Não seria contradição do homem, mas o amor é mais bonito na canção e isso não seria uma forma direta de se iludir com o amor, já que o amor é invisível e só entende quem namora.

Estava assistindo um show de João Gilberto, em São Paulo, 1994, que começa com “Eu Sei Que Vou Te Amar”, (de Vinicius de Moraes) e ao final da canção, ele diz baixinho: “Adoro São Paulo, São Paulo my love”  Isso dele dizer São Paulo my love é simplesmente a teoria que na prática funciona, mesmo simplista a funcionar. João Gilberto tem que ser um lugar de pensamento. Tem que ser um lugar de memória.

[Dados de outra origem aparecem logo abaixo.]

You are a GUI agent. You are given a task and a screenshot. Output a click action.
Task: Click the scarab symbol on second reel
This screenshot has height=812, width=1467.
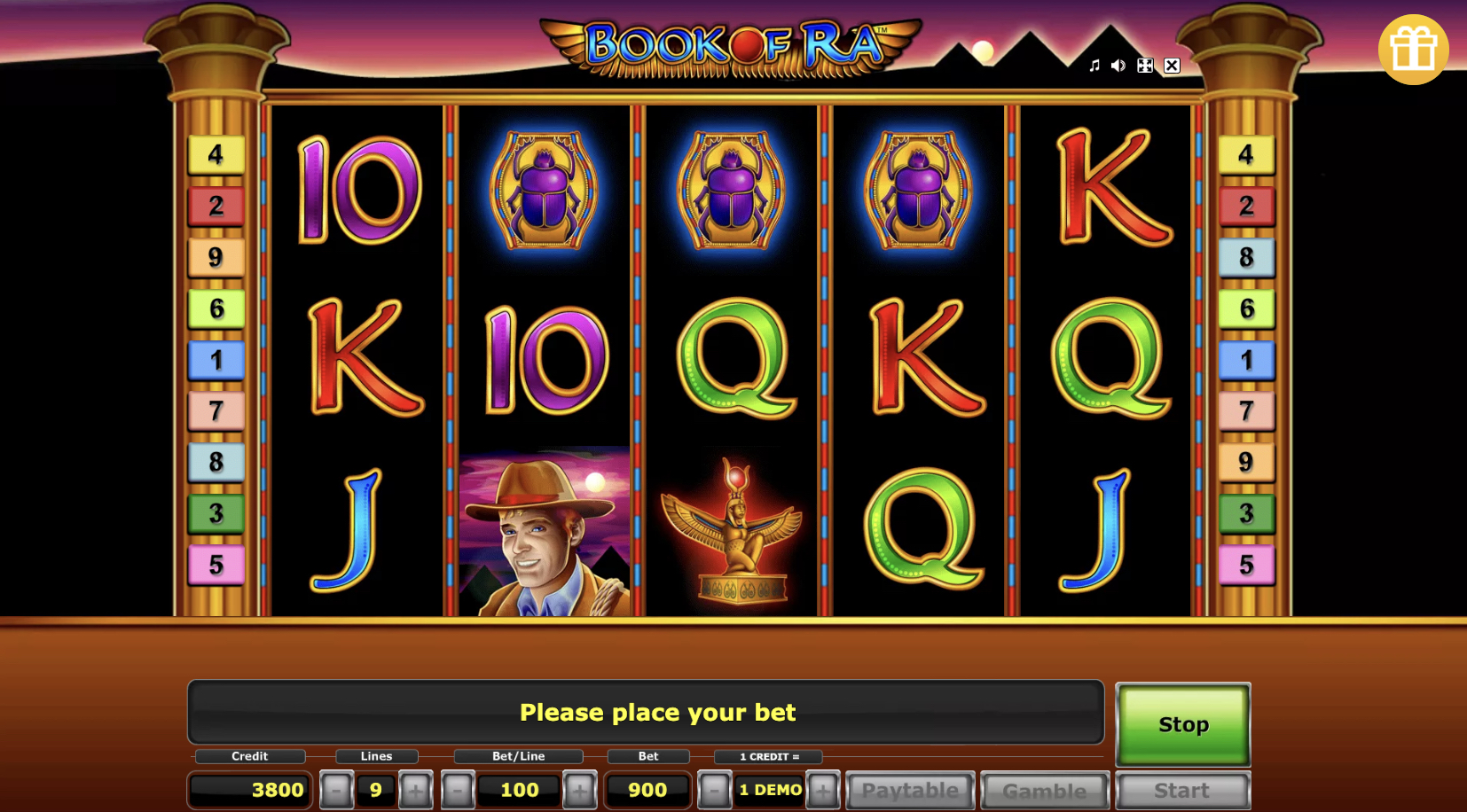click(x=544, y=189)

Matisse, Bach, Caetano Veloso, uma montanha, uma curtição numa padaria em Copacabana, (eu, Francisco, Alex, Gui e a moça que nos atendia) um copo de café com leite, a cachorra e o pelo dela, ainda o rabo dela abanando amoroso, isso tudo são coisas do amor que já passou.

Tudo alegra, dar cinquenta reais para alguém e ficar mais leve, comprar um bilhete inútil de loteria e cantar a música antiga “morreu, o nosso amor morreu, mas cá pra nós, antes ele do que eu”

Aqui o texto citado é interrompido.